Longer lenses visually “compress” depth, making things look like they are closer together.
Wide angle, close-up shots of buildings emphasize their size and make them look like they are towering over their surroundings, and the viewer.
Long lens shots de-emphasize the building itself and show how it fits into its surroundings.
Camera Height
Photos shot from eye level generally show what it’s like to experience a building as a pedestrian.
Photos shot from up high show how a building fits into its surroundings.
Photos shot from down low often emphasize the foreground and landscaping
In general, you want to photograph interiors from about waist height, which is flattering to the furniture and helps get both the floor and ceiling in frame.
Framing
What’s in the frame? What’s not in the frame? You may want to crop out unpleasant or boring aspects of the scene.
Framing devices: the frame within the frame.
Foreground, middle ground, background.
Use negative space.
Some Good Habits
Level the camera and hold your camera straight upright, so the vertical lines on buildings appear vertical in your photo.
Zoom with your feet: taking two—or 200—steps back is often the best way to get the whole building in frame.
Fill the frame and activate your corners. This pretty ordinary photo of a cute little duplex has a nice tree in the upper left corner, a palm tree on the right edge, and the sidewalk along the bottom edge, which give your eye something to take in as they travel around the photo. Power lines, utility poles, trees, and streetlights are your friends here!

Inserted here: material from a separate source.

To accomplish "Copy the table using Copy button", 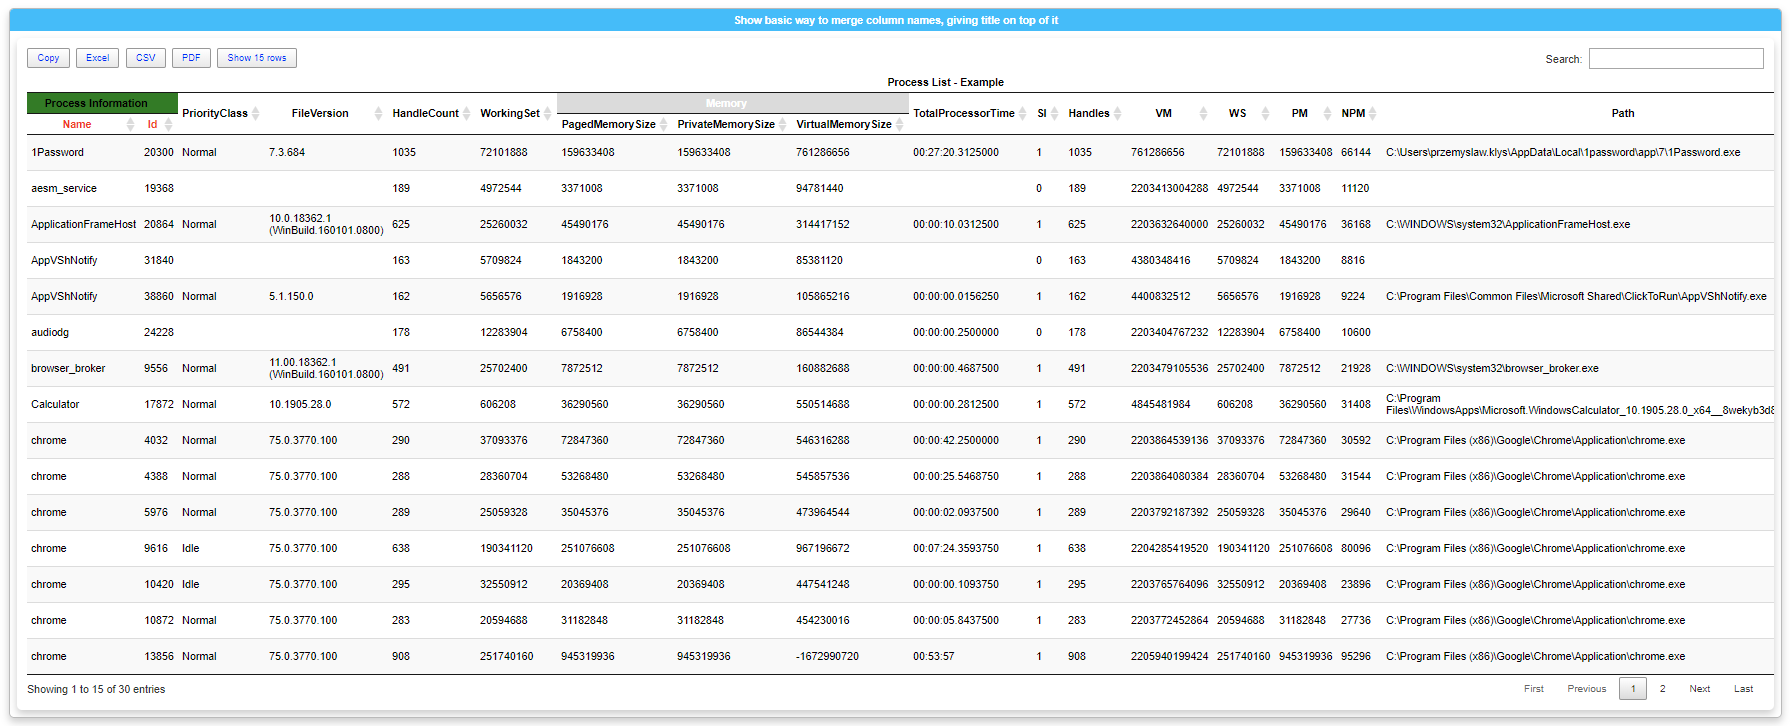I will [x=49, y=58].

Shoot a little wide so you have some cropping and editing flexibility later.
Use the rule of thirds.
When you shoot matters, too.
Weather, season, and time of day will affect how people emotionally relate to your images. If you want to make something look good, shoot it at golden hour on a partly-cloudy day in spring, summer, or fall. If you want to make it look bad, shoot it at noon on a sunny day in winter. If you want to create a document of a building’s architecture, shoot on a cloudy day.
Our job for now: go make some photos of a building.
Part 2: Editing
Editing Tools: Lightroom Mobile
The goal here: correct for the technical limitations of the camera and make the photo look like what you saw with your eyes.

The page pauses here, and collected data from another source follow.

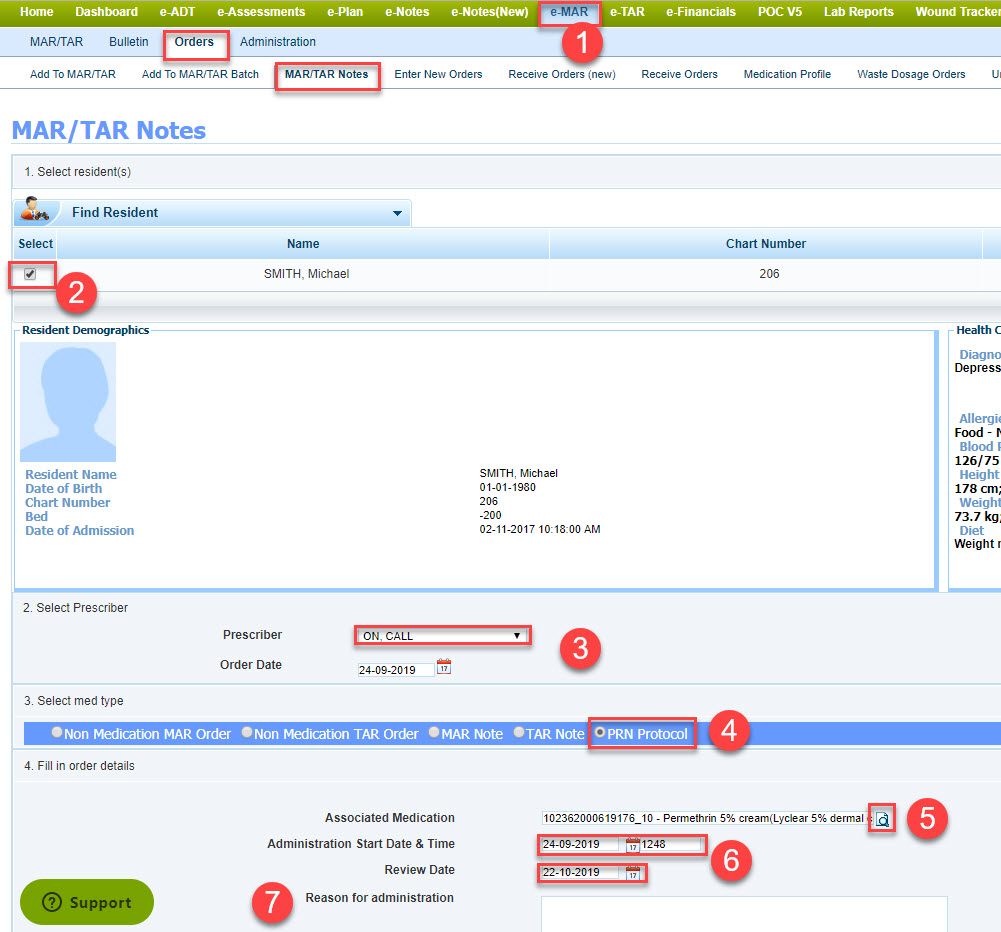Open the Medication Profile link
This screenshot has width=1001, height=932.
787,74
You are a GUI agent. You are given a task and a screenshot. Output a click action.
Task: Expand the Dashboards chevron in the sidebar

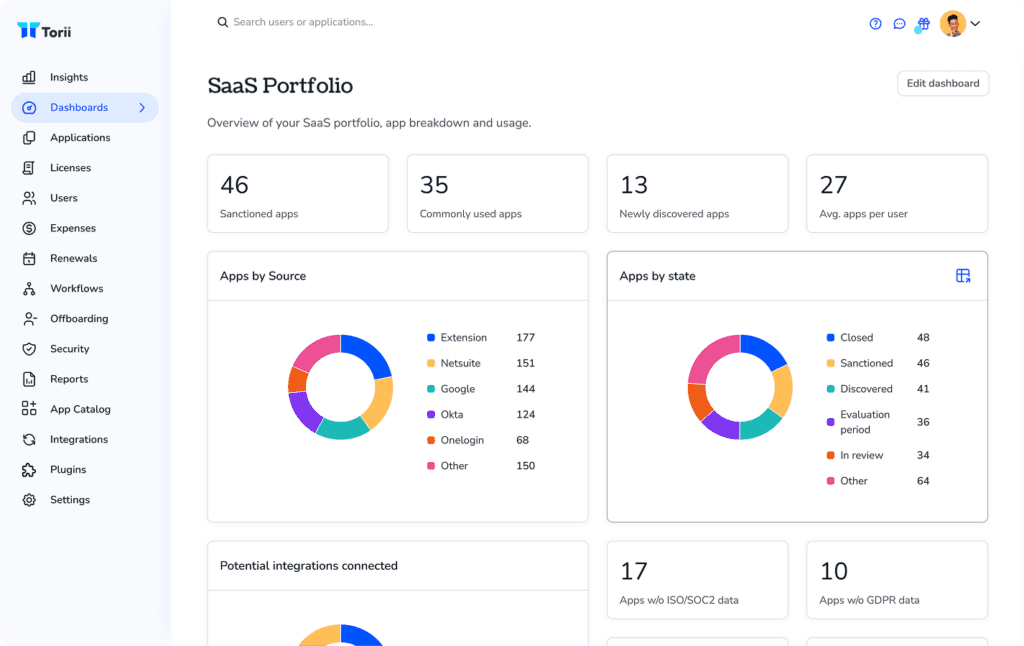click(x=143, y=107)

Non-Destructive Editing applies adjustments to an image without altering the underlying file.
Exposure Adjustments
The goal here is to have detail in the shadows and avoid blown-out white in the highlights.
In general, bring up shadows, bring down blacks, add a little contrast, and maybe bump up exposure.
Color Adjustments
White Balance is the most important thing to know. You will almost certainly want to warm your photos up a little to make them look more glamorous and inviting. It is easy to go too far here, and the auto white balance tends to overcorrect toward warm green images. Trust your judgment and try to make it look like what you saw with your eyes.
Vibrance and Saturation are often worth bumping up, but don’t go overboard.
Effects
Dehaze is an incredibly good tool for outdoor photography. Play with it and see what it does.
Vignette is easy to overdo, but a -10 often makes your pictures look a little cozy.
Cropping and Geometry Corrections
The Lightroom Upright tool is incredibly powerful!